Zach Powers – The Migraine Diaries: A singular, first-person novel.
This story goes into the interior life of a thirty-something man who has just lost the best friend he ever had, a man he has known for ten years, a man he has seen most every day of those ten years as they pursued their separate creative projects and shared a social life, a man who knew to kick the narrator’s butt when it needed kicking and offer the right encouraging words when it was words and not a kick the narrator needed. All of that, suddenly gone. Told in the form of a headache journal, the novel renders the first year of loss starting with the beachside funeral/ash spreading of the friend’s remains, and captures the mix of headache hopelessness with the need to carry on, building to the final resolve. In this way, it is like life itself. Not all bleak. Filled with humor. Even offering moments of weirdness.

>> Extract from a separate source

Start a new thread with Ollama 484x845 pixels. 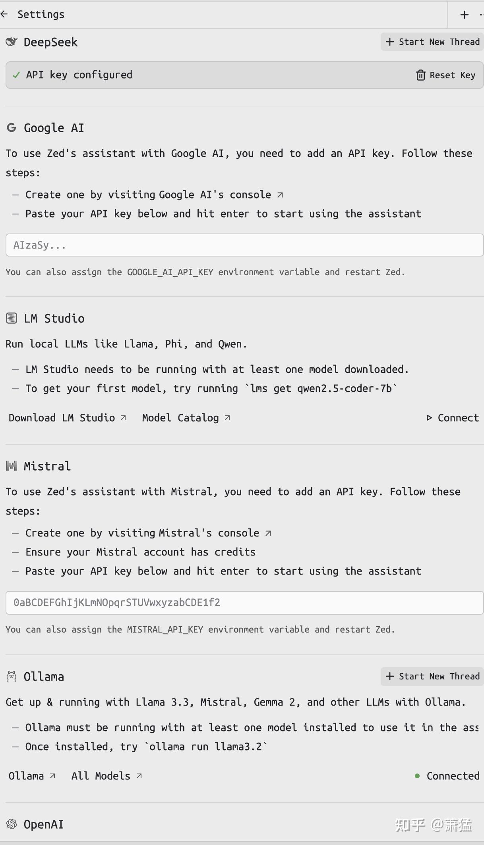tap(432, 676)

Zach Powers is the author of the short story collection Gravity Changes, winner of the BOA Short Fiction Prize; and also a prior novel, First Cosmic Velocity, which combines history and fiction to look at the sham of the Soviet space program in 1964 and earlier. His writing also has appeared in American Short Fiction, Lit Hub, and other publications. He is the executive and artistic director of The Writer’s Center in Bethesda, Maryland, and Poet Lore, the nation’s oldest poetry journal. He is originally from Savannah, Georgia, and now lives in Arlington, Virginia.
Hosted by William Miller
EPISODE HIGHLIGHTS
* Zach Powers discusses how The Migraine Diaries functions not just as a grief novel, but also as a chronic illness narrative and, most importantly, a story about friendship and surviving loss together.
* The conversation explores the ethics of writing chronic illness narratives, especially avoiding the traditional “everything gets resolved” story arc that doesn’t reflect real-life experiences with migraines or grief.

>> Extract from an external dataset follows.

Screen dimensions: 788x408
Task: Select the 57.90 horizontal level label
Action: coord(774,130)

* Zach shares deeply personal inspirations behind the novel, including the deaths of close friends and his own struggles with chronic migraines, while emphasizing the book is fiction rather than autobiography.
* A major theme of the interview is how friendship can become the emotional anchor of a story, sometimes even more powerful than romance.
* Zach explains his fascination with experimental storytelling, layered narratives, fragmented structure, and allowing readers to interpret meaning rather than over-explaining themes.
* The discussion dives into the surreal “corgi” sequences in The Migraine Diaries, which blend grief, hallucination, memory, and imagination into symbolic emotional journeys.
* Zach reflects on his earlier novel First Cosmic Velocity and how his writing evolved from more traditional narrative structures into more expansive and unconventional literary forms.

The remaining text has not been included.